I did'nt like the outcome and no sense in saying what they came up with as your mind is like mine racing with bad thoughts, but they finally said MS and not sure if the high levels of ACE and MS are related. I have asked that they not do anymore ACE level tests as I have enough to worry about, but talk to your doc about DNA testing and just maybe you can put this to rest and give yourself a well needed break

What r ACE level tests for?

There is one thing on the ACE levels list that jumped out at me as a possible cause for some of your symptoms. When was the last time you had your blood sugar levels checked, or had your urine checked for ketones or sugar in the urine?

Julie

I'm not sure what the tests are for, when the neuros were saying not MS, my doc kept testing and I think it was for saecodosis till they did chest xray that was neg. and neuro said neurosarcodosis, the DNA test said wierd mutant strain that effects the organs and the way he always goes at the liver for tests, I think something with high iron deposits in organs. My mom died at 62 from undetected cirrosis of liver till it was to late and my liver has been out of whack for years so was surprised they did Rebif for me

OP where did you have "muscle twitches" and when? That could go a long way in leading us the direction of what your symptoms may stem from, and what tests you may need. Muscle twitching without muscle weakness is generally not a sign of MS. My doctor called it general myoclonus - it can be caused by several things, medication, or at times, even nothing.

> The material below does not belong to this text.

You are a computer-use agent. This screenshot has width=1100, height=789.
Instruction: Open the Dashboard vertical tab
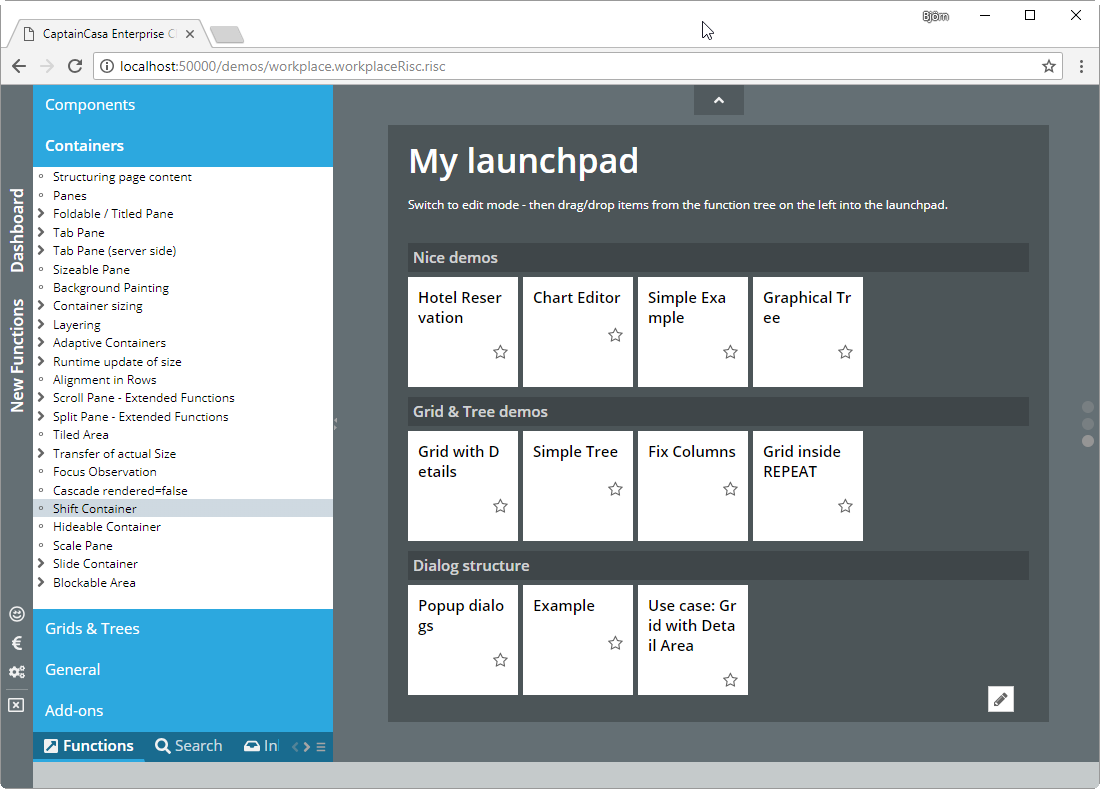click(x=17, y=230)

I'm guessing the ERG was to test for retinal dyfunction. If you went to a neuro opth and Optic Neuritis was ruled out. I'm not aware of MS causing retinal difficulties, but I could be wrong. The only eye related symptoms I've heard have been ON, because of the nerve, not the actual mechanics of the eye

Urine, would have been many years ago. I was tested for diabetes August 2010, however.

The "muscle twitches" have started since December 2010 and still continue to this day. My weirdo eyesight and these twitches are the only symptoms that have been consistent the whole time, although others have come and gone in this time. My neuro labels them "muscle fasciculations" (is there any difference between a fasciculation and a twitch?) and they occur over my whole body, pretty randomly. One particular night they were so bad that I tried speaking out loud the body part that was twitching (left arm, right leg, buttocks, eye, etc.) and it was occurring so fast that I couldn't even keep up saying it out loud.